None of those differences constrain the kinds of constructs that can be parsed
-- they are merely different flavors of syntactic sugar.

Here's a minimal yacc grammar which is designed to illustrate the "dangling
else"[1] shift-reduce conflict:

    %token IF
    %token ELSE

    %%

    statement
        : ';'    /* empty statement */
        | IF statement
        | IF statement ELSE statement
        ;

Here's an equivalent grammar for Lemon:

    start ::= statement.
    statement ::= SEMICOLON.      /* Empty statement */
    statement ::= IF statement.
    statement ::= IF statement ELSE statement.

For curiosity's sake, here is an equivalent in the original BNF as used in the
Algol-60 paper[2]:

    <statement> ::= ; | if <statement> | if <statement> else <statement>

The verbose debugging output produced by the two parser generators is also
quite similar. Here's an excerpt from the "y.output" file produced by
`yacc -v grammar.y`...

    State 4 conflicts: 1 shift/reduce

    [...]

    state 4

        2 statement: IF statement .
        3          | IF statement . ELSE statement

        ELSE  shift, and go to state 6

        ELSE      [reduce using rule 2 (statement)]
        $default  reduce using rule 2 (statement)
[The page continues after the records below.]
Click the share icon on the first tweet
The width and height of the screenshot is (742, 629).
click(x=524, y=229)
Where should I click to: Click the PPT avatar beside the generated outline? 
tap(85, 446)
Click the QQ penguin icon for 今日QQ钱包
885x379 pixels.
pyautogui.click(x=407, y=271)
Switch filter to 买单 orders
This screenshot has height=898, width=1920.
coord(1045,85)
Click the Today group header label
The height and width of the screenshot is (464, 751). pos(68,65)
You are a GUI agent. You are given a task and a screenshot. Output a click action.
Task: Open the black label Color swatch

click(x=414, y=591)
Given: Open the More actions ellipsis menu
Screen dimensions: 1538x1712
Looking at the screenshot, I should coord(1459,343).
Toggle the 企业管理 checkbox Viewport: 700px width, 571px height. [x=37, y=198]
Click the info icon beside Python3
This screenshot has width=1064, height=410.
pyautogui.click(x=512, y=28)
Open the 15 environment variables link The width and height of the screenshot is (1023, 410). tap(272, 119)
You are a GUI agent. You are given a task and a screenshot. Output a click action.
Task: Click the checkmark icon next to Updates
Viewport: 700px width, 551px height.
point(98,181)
... and here's an analogous excerpt from the "grammar.out" file produced by
`lemon grammar.y` (debugging is enabled by default in Lemon):

    State 3:
          (2) statement ::= IF statement *
              statement ::= IF statement * ELSE statement

                      ELSE shift  1
                      ELSE reduce 2   ** Shift-reduce parsing conflict **
                 {default} reduce 2

What both of these excerpts illustrate is that the parser is not sure what to
do when it has accepted "IF statement" and then encounters an "ELSE".  (The
grammar is ambiguous, as it can produce multiple derivations for "IF statement
ELSE IF statement ELSE statement" -- should the last ELSE clause be attached
to the inner IF or the outer IF?)  There are minor differences, such as `.`
vs. `*` for indicating the parser's location in the token stream, but the
meaning is effectively the same.

Marvin Humphrey

[1] http://en.wikipedia.org/wiki/Dangling_else
[2] http://www.masswerk.at/algol60/report.htm